* SOURCE EXCERPT:

I've had his Google check photo hanging up in my office as motivation for 2
years. <http://www.shoemoney.com>

------
parka
Wow. How I wish I earn that kind of money.

I'm an affiliate marketer also but I prefer to refer to myself as a product
reviwer. My mission statement is "To help buyers understand exactly what they
are buying". It brings job to me when my readers comment on how my reviews
helped them save money -- they avoided a bad product after reading my review.

To me, affiliate marketing is just another revenue model, part of the business
model but not the business itself.

Whether your business is shady depends on how you're abusing the model. That
said, all other revenue models can be abused.

Currently, I'm earning US$1500 per month, after a years of work. I work 2
hours per day and have a full time job besides that. My web marketing sucks
but hopefully next year I can quit my job and explore other ways of building
businesses around affiliate marketing.

------
csomar
Can't agree more that marketing weight losses products is sh*t and will very
likely end by spamming people (like the 50 or 60 SPAM Gmail catch every
month).

But let's look from the good side. You design a new website (with flash for
example), fancy and nice, good customer supports, easy transactions, product
delivery management... and you take a % in sale.

You can end up earning something like $100K a month. Nothing weired with that,
it's innovative and amazing and you are improving the user experience.

The real problem is that the current marketer are too busy earning money from
ebay/email/twitter SPAM to build something innovative that solves buyers
problems.

------
parka
If you guys don't already know, Firefox and other browsers also make major
money through affiliate marketing.

Every sale that's make through that little search box nets the company a
little commission. Imagine how many people are using web browsers, and which
web browsers.

------
vinhboy
Amazing, simply amazing. I've had some success doing Affiliate Marketing
myself, but this is at a scale I could never imagine. Great, now you guys have
depleted all my weekend hours....

------
c00p3r
wow. I thought they're using it only in porn CJs. Progress is going on, and
seems like I'm getting old.. =)

If this is an evolution of a porn technologies it works for sure. It is just a
ponzi scheme where newcomers loses some money and established players gets
them.

* RAW DATA:

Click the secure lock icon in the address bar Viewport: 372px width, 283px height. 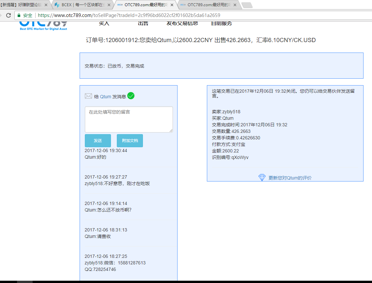click(x=19, y=15)
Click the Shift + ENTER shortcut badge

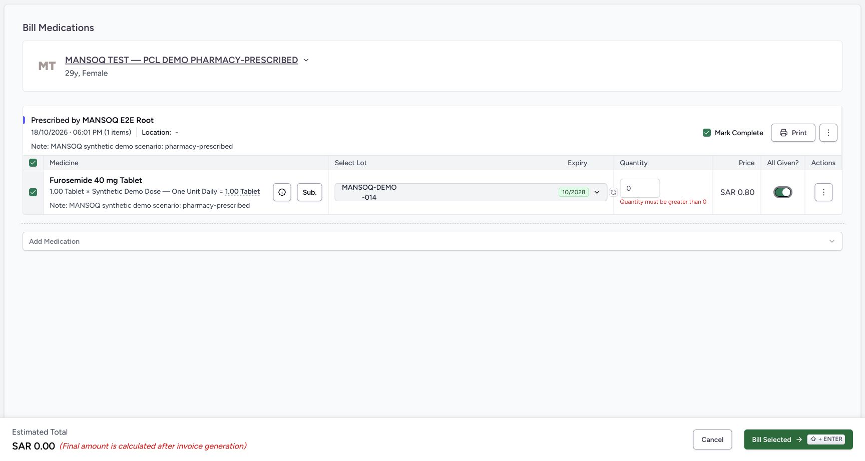[x=826, y=439]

* EXERCISE TASK: In the forum thread excerpt above, how much does parka report currently earning per month from affiliate marketing?

* TASK RESULT: US$1500 per month.